Interest rates continue to inch down and the supply of single family homes remains tight so buyers need to put their best foot forward when writing offers. More condos have come on the market which is leading to more balance.

Our team is committed to continuing to serve all your real estate needs while incorporating safety protocol to protect all of our loved ones.

In addition, as your local real estate experts, we feel it’s our duty to give you, our valued client, all the information you need to better understand our local real estate market. Whether you’re buying or selling, we want to make sure you have the best, most pertinent information, so we’ve put together this monthly analysis breaking down specifics about the market.

As we all navigate this together, please don’t hesitate to reach out to us with any questions or concerns. We’re here to support you.
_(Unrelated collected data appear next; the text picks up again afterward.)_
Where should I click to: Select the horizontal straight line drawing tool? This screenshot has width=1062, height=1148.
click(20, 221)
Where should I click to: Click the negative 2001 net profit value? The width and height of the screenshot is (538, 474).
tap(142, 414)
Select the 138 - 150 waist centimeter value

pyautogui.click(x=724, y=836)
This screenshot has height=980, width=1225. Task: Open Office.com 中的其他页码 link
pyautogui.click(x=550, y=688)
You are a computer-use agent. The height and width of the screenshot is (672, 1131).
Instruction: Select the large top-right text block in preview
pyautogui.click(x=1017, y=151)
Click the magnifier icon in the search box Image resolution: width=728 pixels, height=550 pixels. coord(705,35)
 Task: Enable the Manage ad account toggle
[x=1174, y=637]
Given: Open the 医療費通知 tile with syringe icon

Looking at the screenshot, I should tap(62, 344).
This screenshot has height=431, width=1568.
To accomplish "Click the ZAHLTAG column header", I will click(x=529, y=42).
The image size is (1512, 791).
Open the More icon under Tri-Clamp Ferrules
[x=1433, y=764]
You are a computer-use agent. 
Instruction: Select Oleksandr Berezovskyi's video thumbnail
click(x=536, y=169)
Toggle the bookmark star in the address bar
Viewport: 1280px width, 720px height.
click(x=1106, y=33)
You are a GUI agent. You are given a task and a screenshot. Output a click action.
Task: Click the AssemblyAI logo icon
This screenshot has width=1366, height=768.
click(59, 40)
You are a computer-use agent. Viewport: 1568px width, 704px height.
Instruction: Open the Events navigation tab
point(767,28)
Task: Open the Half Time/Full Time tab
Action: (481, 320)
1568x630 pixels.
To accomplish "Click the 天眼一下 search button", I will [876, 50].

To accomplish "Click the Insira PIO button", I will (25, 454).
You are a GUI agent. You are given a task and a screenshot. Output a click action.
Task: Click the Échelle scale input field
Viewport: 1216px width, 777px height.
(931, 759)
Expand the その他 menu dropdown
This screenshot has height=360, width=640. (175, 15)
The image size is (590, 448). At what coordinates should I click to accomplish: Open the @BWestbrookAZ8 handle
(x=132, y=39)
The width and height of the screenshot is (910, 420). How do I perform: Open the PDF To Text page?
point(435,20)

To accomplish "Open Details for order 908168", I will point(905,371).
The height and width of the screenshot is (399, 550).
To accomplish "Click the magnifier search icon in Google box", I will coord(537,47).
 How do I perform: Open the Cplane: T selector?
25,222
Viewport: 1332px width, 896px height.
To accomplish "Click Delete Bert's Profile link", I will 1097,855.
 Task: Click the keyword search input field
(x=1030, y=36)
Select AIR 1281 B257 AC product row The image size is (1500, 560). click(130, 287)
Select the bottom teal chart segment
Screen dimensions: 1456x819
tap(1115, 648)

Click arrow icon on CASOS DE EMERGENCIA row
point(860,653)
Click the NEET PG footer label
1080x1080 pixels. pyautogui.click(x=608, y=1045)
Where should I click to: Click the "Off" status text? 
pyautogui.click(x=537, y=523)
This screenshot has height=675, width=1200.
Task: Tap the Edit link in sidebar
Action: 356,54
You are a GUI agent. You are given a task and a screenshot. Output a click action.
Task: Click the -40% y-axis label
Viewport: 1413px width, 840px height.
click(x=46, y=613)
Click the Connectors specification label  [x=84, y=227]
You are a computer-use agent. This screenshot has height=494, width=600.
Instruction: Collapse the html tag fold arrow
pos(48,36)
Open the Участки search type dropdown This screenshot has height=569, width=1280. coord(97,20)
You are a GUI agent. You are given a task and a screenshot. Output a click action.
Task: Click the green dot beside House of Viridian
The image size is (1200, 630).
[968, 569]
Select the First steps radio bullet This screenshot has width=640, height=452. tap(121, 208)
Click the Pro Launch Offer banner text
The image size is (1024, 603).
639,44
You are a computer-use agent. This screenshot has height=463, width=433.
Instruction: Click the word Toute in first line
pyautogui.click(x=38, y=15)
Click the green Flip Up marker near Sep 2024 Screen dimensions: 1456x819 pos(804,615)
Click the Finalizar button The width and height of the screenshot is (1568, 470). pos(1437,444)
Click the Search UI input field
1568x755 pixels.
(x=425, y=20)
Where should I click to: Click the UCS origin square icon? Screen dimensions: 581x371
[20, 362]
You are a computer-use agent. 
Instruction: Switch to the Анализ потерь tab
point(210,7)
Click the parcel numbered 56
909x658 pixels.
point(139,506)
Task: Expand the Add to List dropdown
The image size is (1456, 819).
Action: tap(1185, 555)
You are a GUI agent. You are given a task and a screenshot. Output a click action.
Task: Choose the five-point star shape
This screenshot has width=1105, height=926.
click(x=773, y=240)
- Susan Dakdduk, LIC #01714089
The Big Story
Median home price hits record high for the second month
Quick Take:
  • Since January 2024, prices have climbed 13.6%, reaching an all-time high in May and another in June 2024. Similarly, the monthly cost of financing has hit a record high, meaning that home affordability is at a record low.
  • In June, the average 30-year mortgage rate declined to 6.86%, dropping 0.17% from the 2024 high reached in April. The Fed may cut rates as early as September, but the magnitude of the cut will be small, likely 0.25% this year. Currently, we expect rates to remain between 6% and 8% for the rest of 2024.
  • Sales fell 0.7% month over month, while inventory rose 6.7%. The combination of rising prices and high interest rates has kept sales historically low. Since January 2023, sales have trended more horizontally, although we expect sales to decline until spring 2025.
Note: You can find the charts & graphs for the Big Story at the end of the following section.
Surprisingly unsurprising: high rates, high prices, high inventory
In June, prices rose for the fifth month in a row, peaking at an all-time high in June 2024. This also marks the 12th consecutive month of year-over-year price growth. According to typical seasonality, the median price peaks in June, so we expect prices to decline starting in July. Over time, prices generally move much higher in the first half of the year than they decline in the second half; you can think of it as two steps forward and one step back, year after year. Last year, for example, prices rose 13.7% from January 2023 to June 2023, then fell 7.7% from June 2024 to January 2024, which was still a year-over-year gain of 4.9%. This year will likely look similar, although we don’t think that prices will decline as much in the second half of 2024 as they did in 2023, especially if the Fed cuts rates in the fall. Even a minor rate cut, like the expected 0.25%, could significantly affect mortgage rates, as it would signal the beginning of more and more cuts.

For the moment though, we are starting summer with a combination of elevated mortgage rates and record high prices, which have brought affordability to an all-time low. Low affordability has resulted in fewer sales and growing inventory. Demand is still high relative to supply, even though inventory is building. We know that demand is still high because buyers are still buying at peak prices. From a historical context, we should’ve expected this to happen. We took a look at data from the 1980s to see how much home prices appreciated during a decade-long period of the highest mortgage rates in history. From January 1, 1980, to January 1, 1990, the 30-year mortgage rate ranged from 9.03% to 18.63%, with an average rate of 12.71%. Although home prices didn’t increase dramatically like they have in the recent past, inflation-adjusted home prices still increased about 8% during that decade. Today, with the strong U.S. economy, it was never very likely for home prices to stagnate or decline due to higher mortgage rates. However, high rates have slowed sales volume considerably, which has caused inventory to grow.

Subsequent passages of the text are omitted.